Why organisations should take a holistic approach to automating customer journeys

Tom Shrive

Feb 29, 2022

Why organisations should take a holistic approach to automating customer journeys

By introducing automation technology, like our AI customer engagement platform, into their customer services, many businesses have saved considerable amounts of time and money that would otherwise have been spent on manually carrying out routine, low-value functions. In addition to this, automation has saved time and money for customers by delivering quick answers to simple questions, and solutions to non-complex issues. 

While automating customer services can be hugely beneficial for businesses and consumers alike, it should not be seen as a ‘silver bullet’ solution for improving all aspects of the customer experience. 

In fact, there are certain areas of customer service that should not be automated, and as such organisations should take a holistic approach when introducing technology to ensure that their customers have the best possible experience.

Although some aspects of customer service can be particularly difficult to automate – often those that are not especially ‘glamorous’ and require deep systems integration – it is often these parts where automation can bring the most value to the customer.

Functions like checking the status of an open ticket or finding out when an appointment is due are highly valuable for customers, but they are, in effect, hygiene matters, and can, if pulling data from multiple systems, be hard to implement.

It is very tempting, therefore, for organisations to prioritise automating other, more ‘glamorous’ processes. However, this would be to the detriment of both the organisation and the customer, and it is important that organisations ensure they adopt an automation strategy that balances customer expectations and value with what is technically easiest and looks best.

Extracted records

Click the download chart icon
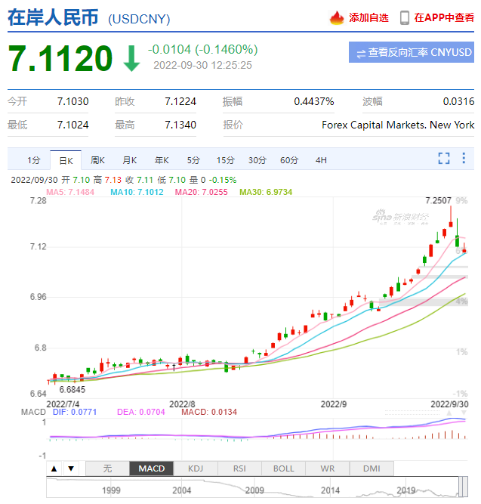 (x=464, y=159)
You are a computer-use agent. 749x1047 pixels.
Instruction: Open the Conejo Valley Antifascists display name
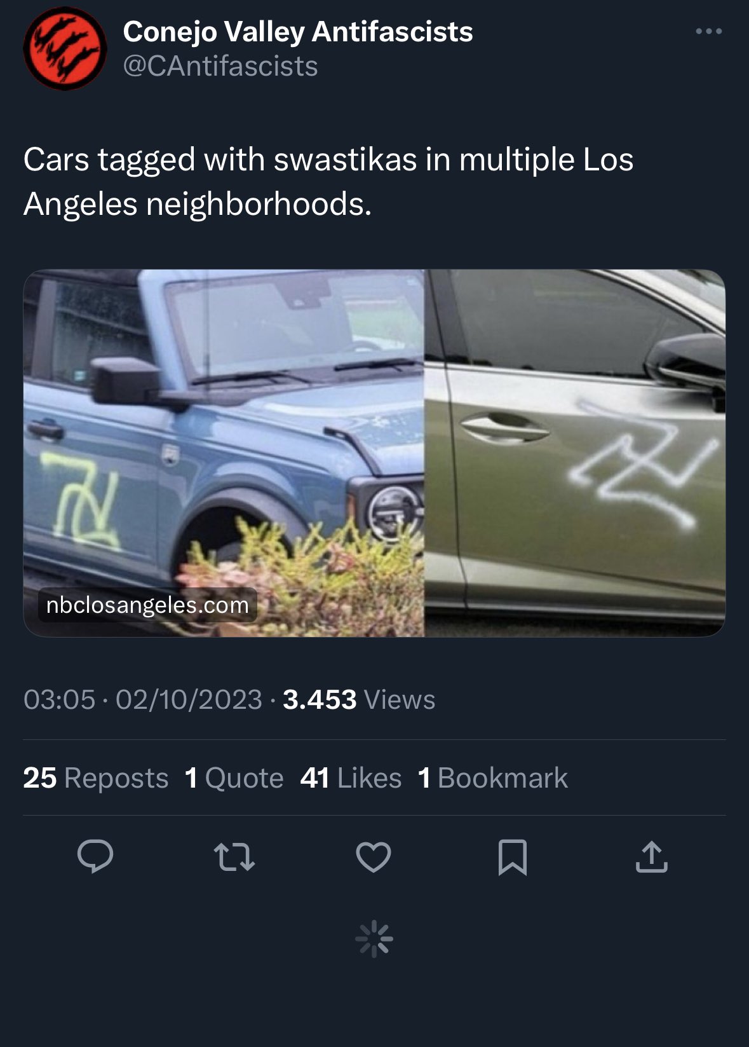click(x=298, y=31)
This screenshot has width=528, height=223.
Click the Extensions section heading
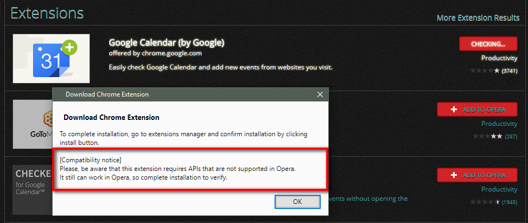click(x=47, y=13)
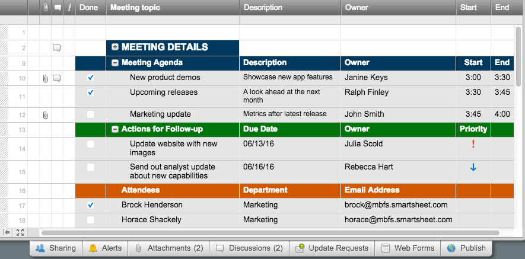The height and width of the screenshot is (259, 525).
Task: Collapse the Meeting Agenda section
Action: (x=115, y=63)
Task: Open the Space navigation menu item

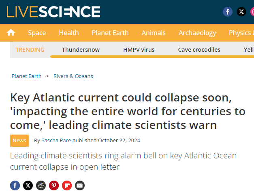Action: click(x=37, y=33)
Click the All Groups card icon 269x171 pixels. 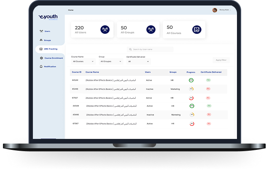click(x=151, y=30)
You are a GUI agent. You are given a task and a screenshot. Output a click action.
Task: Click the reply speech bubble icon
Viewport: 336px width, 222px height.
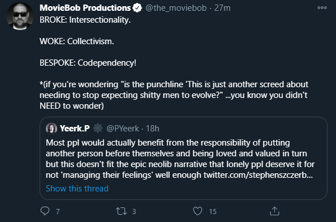click(x=45, y=211)
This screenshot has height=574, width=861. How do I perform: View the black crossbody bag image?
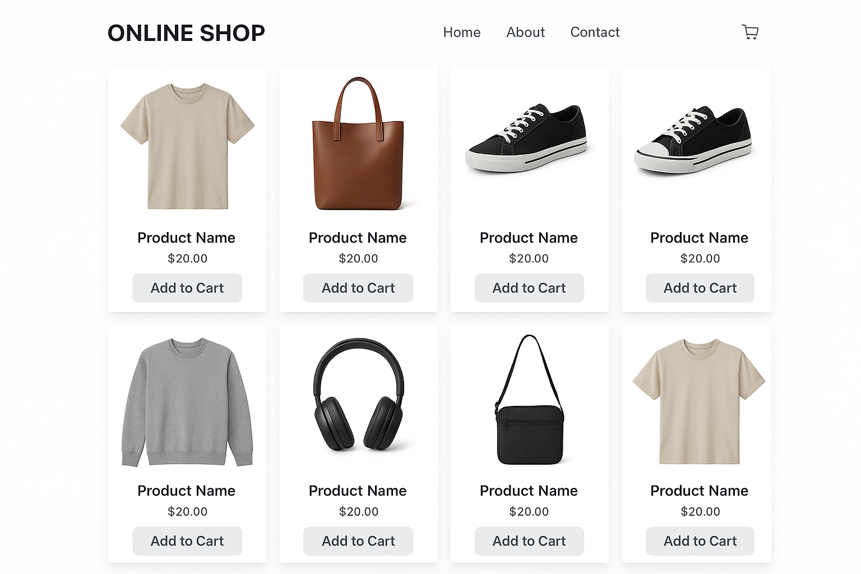529,400
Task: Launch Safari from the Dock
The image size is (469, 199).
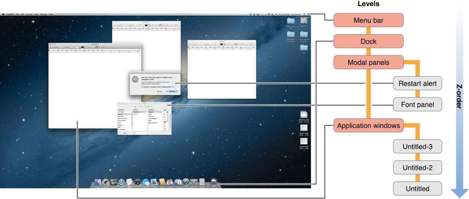Action: click(x=122, y=182)
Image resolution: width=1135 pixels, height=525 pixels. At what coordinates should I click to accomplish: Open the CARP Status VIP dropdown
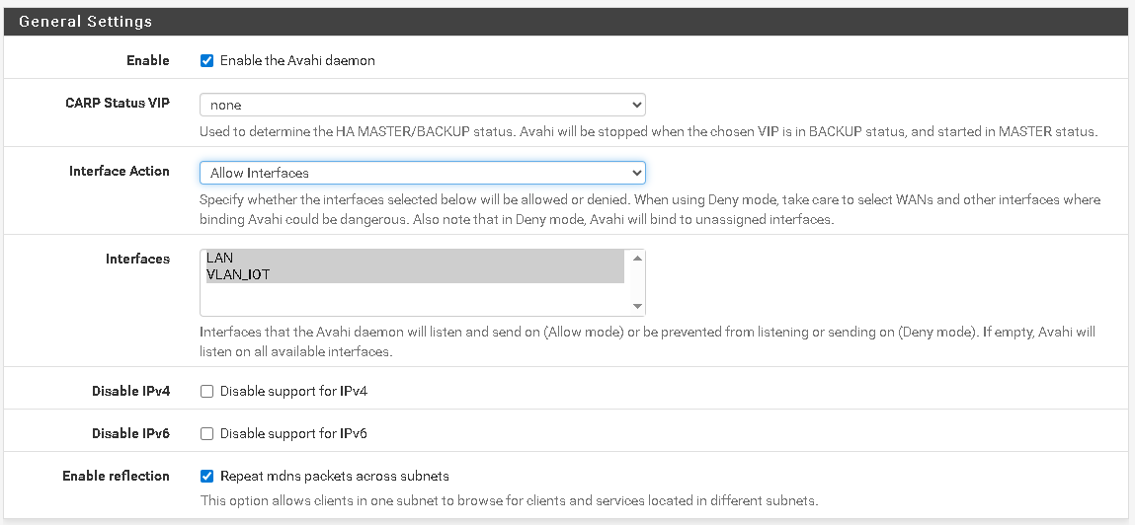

**Tasks to perform:**
**A)** In the article on automating customer journeys, which two functions are described as highly valuable for customers yet hard to implement when pulling data from multiple systems?
**B)** Carry the article on automating customer journeys forward from its final sentence.
None of the items in the extracted records are needed here.

**Task results:**
**A)** Checking the status of an open ticket and finding out when an appointment is due.

**B)**
However, it is also vital that organisations recognise which customer interactions require a greater level of human engagement. These are often those exchanges where empathy for the customer’s situation is needed to provide them with the best possible service. Because a chatbot might be unable to fully comprehend the intricacies of a particular incident, or the emotional response of those involved to it, human engagement in this area of customer service is truly invaluable.

Many businesses understandably and rightly outsource functions of their organisations. But in doing so, many also take the problematic decision to outsource their communications and relationships with customers as part of the deal.

All those functions that are outsourced should be tracked and managed by the organisation that holds the relationship with the customer, so as to avoid the loss of context and ensure customers’ needs are being met, meaning it can be identified where services need to be improved.

In short, it is vital that organisations take a strategic and measured approach to outsourcing and automation, which means never outsourcing the relationship with customers, and introducing automation in a pragmatic way that does not create frustration that leads to inconsistent customer experiences.